■ **WHAT YOU WILL DO**
Nothing outside the range below should be printed. Output exactly the lines from the line with "You are a computer-use" to the line with "Instruction: Remove the", both included.

■ **DATASET RECORDS**
Start of Block

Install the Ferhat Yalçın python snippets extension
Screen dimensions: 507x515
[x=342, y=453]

End of Block
Start of Block

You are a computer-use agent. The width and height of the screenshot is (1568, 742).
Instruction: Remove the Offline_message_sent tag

End of Block
Start of Block

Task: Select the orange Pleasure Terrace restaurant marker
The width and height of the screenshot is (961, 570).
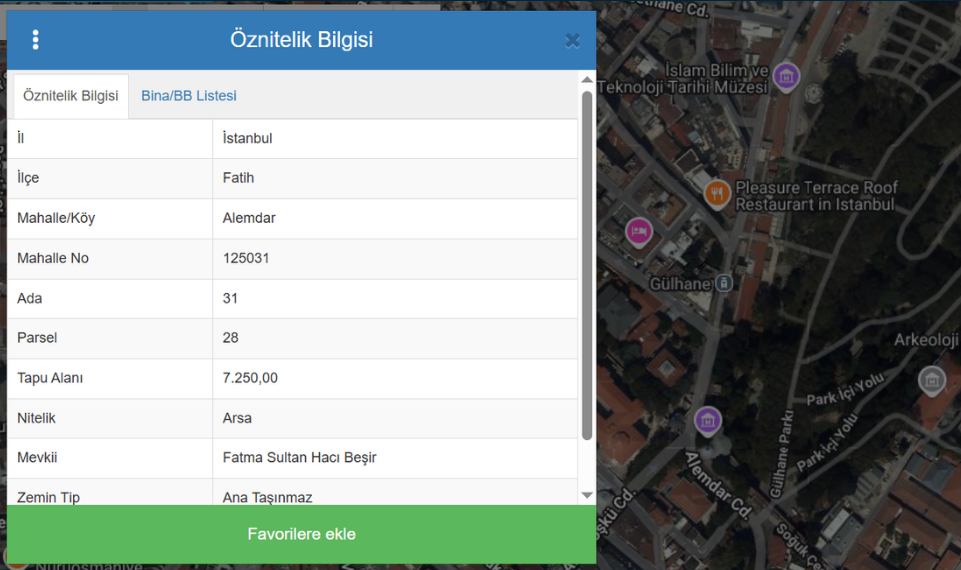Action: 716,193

End of Block

■ **ANSWER TO THIS PROBLEM**
You are a computer-use agent. The width and height of the screenshot is (1568, 742).
Instruction: Remove the Offline_message_sent tag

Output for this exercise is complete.